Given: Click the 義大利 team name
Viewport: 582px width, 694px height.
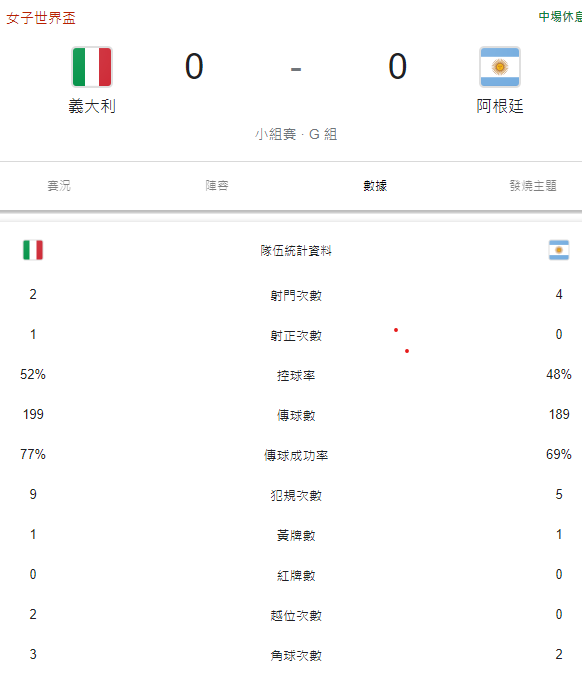Looking at the screenshot, I should coord(92,106).
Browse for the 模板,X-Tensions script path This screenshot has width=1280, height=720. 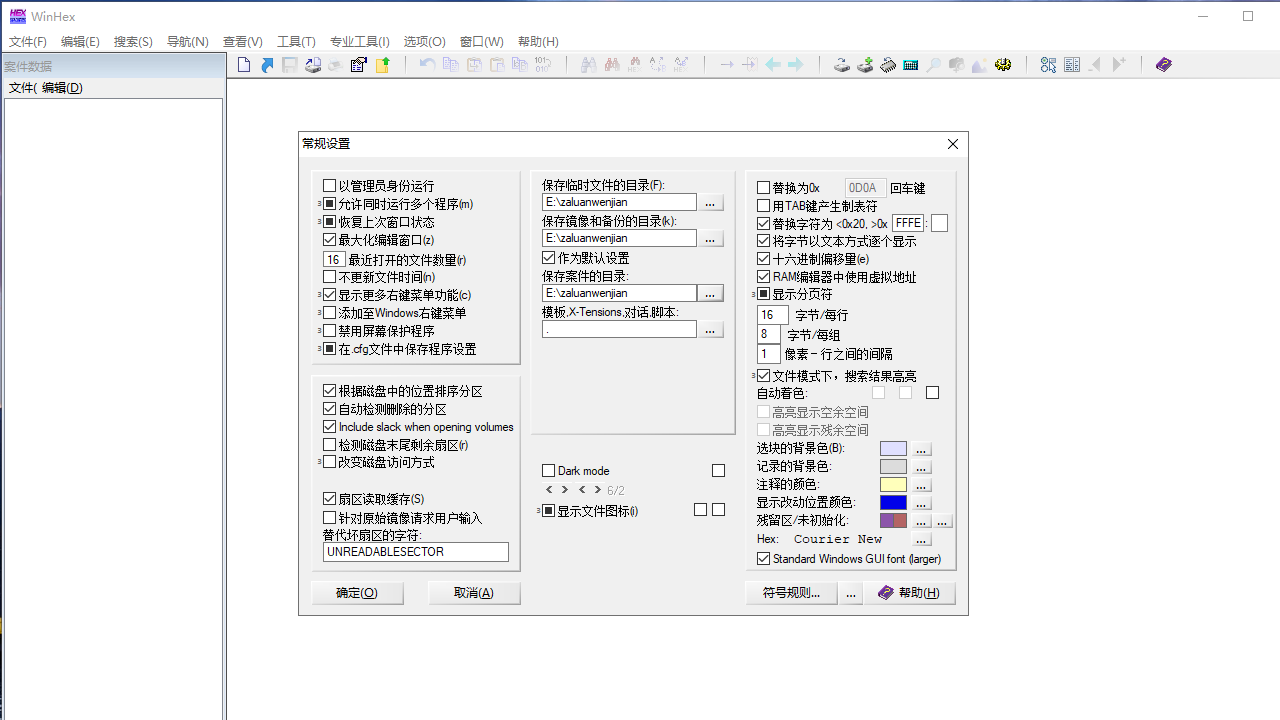711,327
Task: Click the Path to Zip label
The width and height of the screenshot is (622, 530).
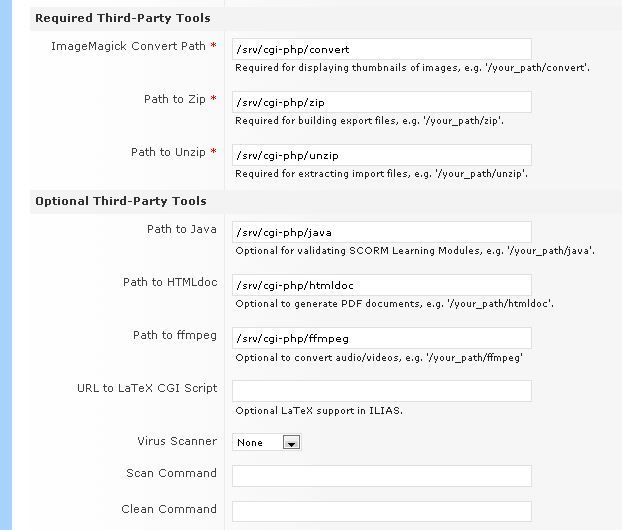Action: (175, 100)
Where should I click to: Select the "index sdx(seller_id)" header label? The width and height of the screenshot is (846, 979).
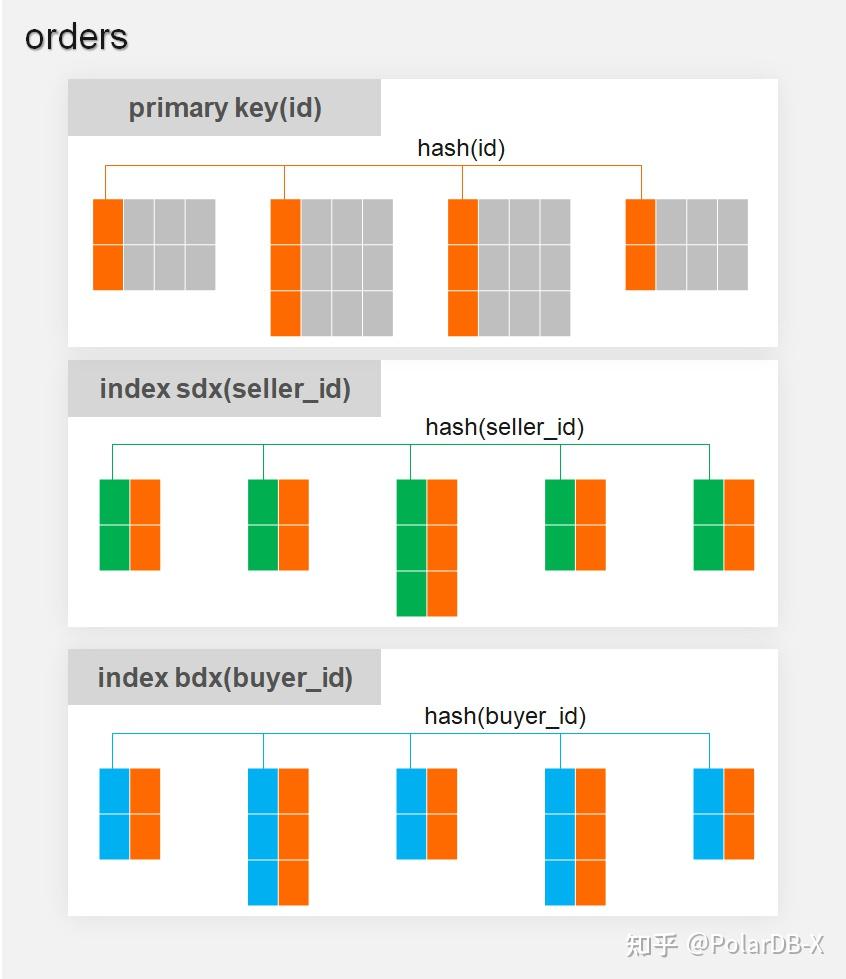(225, 389)

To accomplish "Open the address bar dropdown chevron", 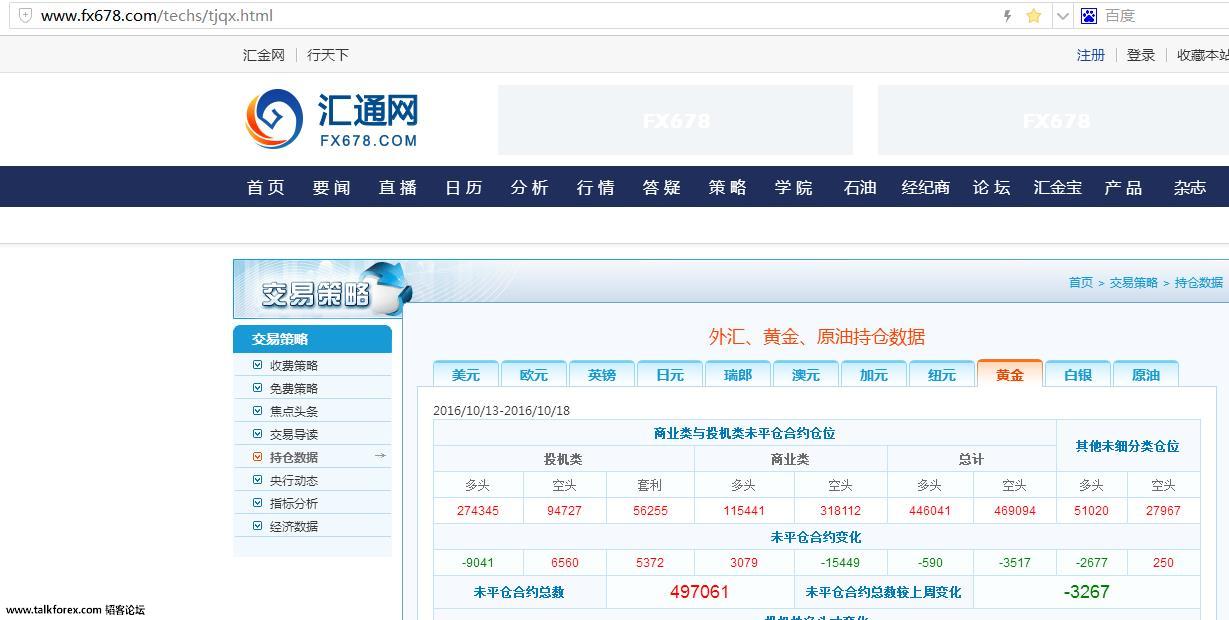I will pos(1063,15).
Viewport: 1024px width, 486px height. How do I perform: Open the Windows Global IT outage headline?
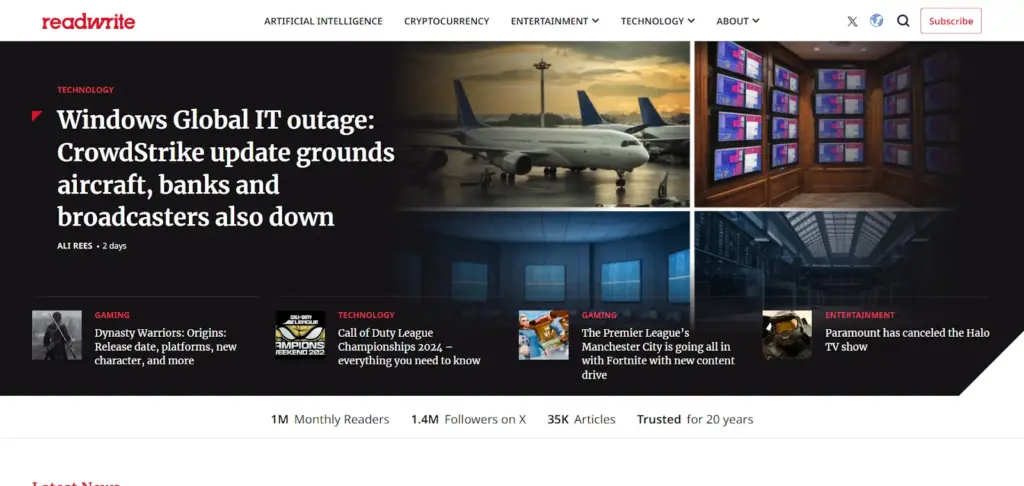click(225, 169)
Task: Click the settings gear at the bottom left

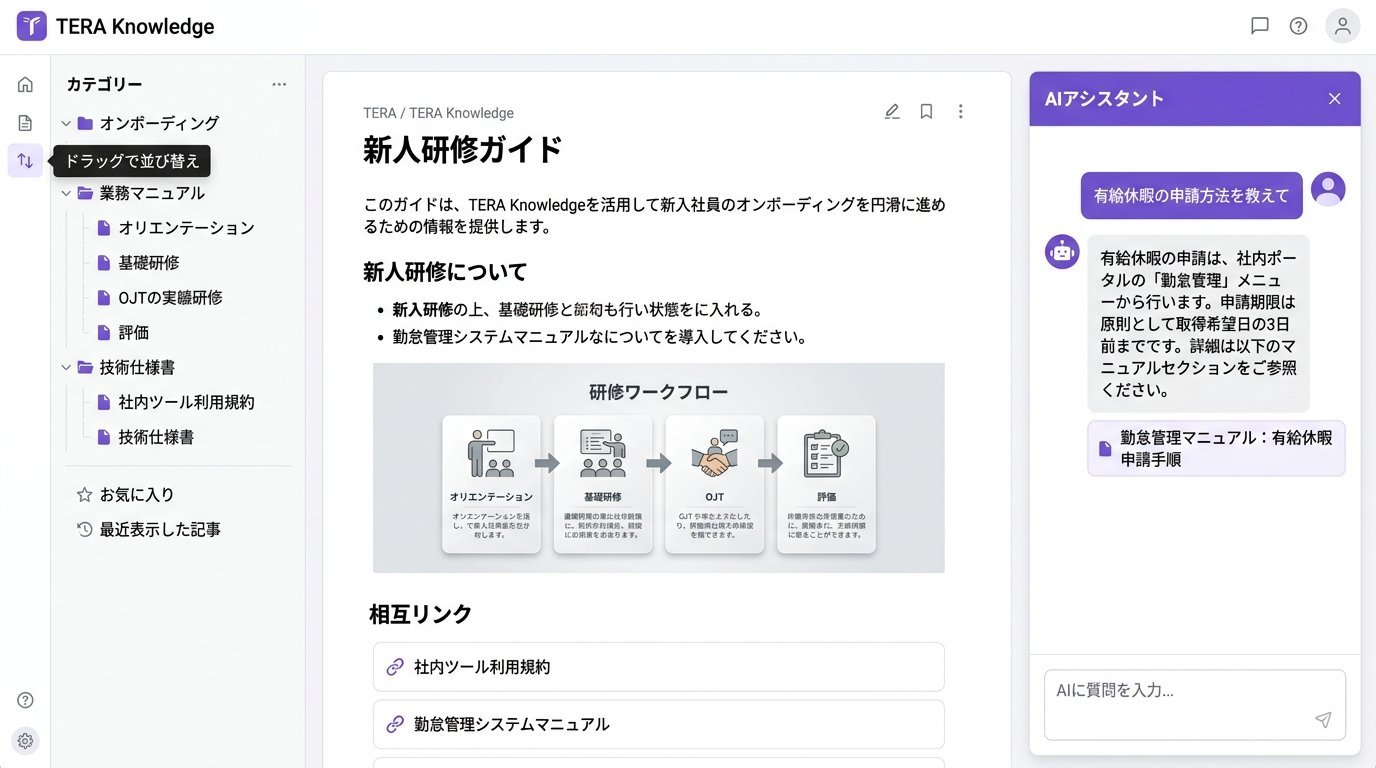Action: tap(25, 740)
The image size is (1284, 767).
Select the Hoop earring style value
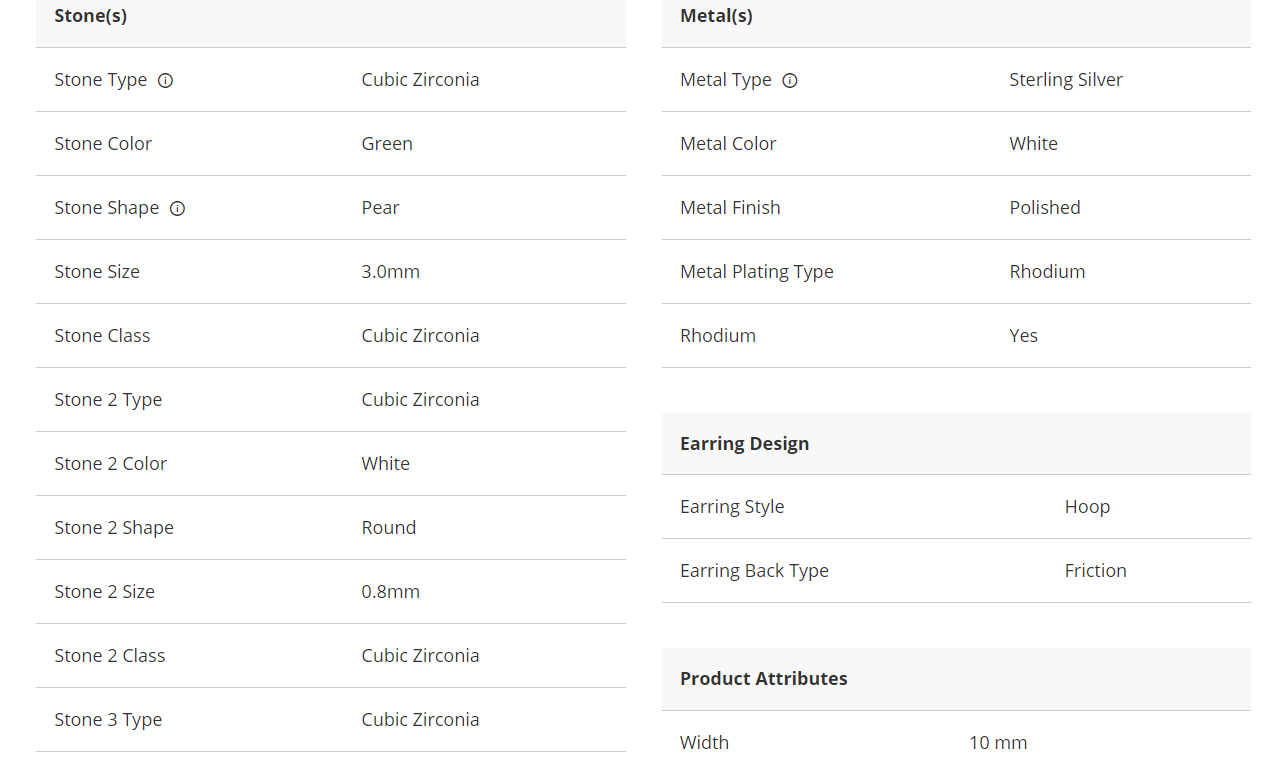tap(1087, 507)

- _Exercise objective_
Give back, exactly and with nothing added, the lines from the line with "Viewport: 1024px width, 486px" through the final line of the data, both included; leave pictures out.

- _Exercise solution_
Viewport: 1024px width, 486px height. How do I perform: Open the Windows Global IT outage headline?
click(225, 169)
Task: Click the settings gear at the bottom left

Action: tap(25, 740)
The image size is (1284, 767).
Select the Hoop earring style value
tap(1087, 507)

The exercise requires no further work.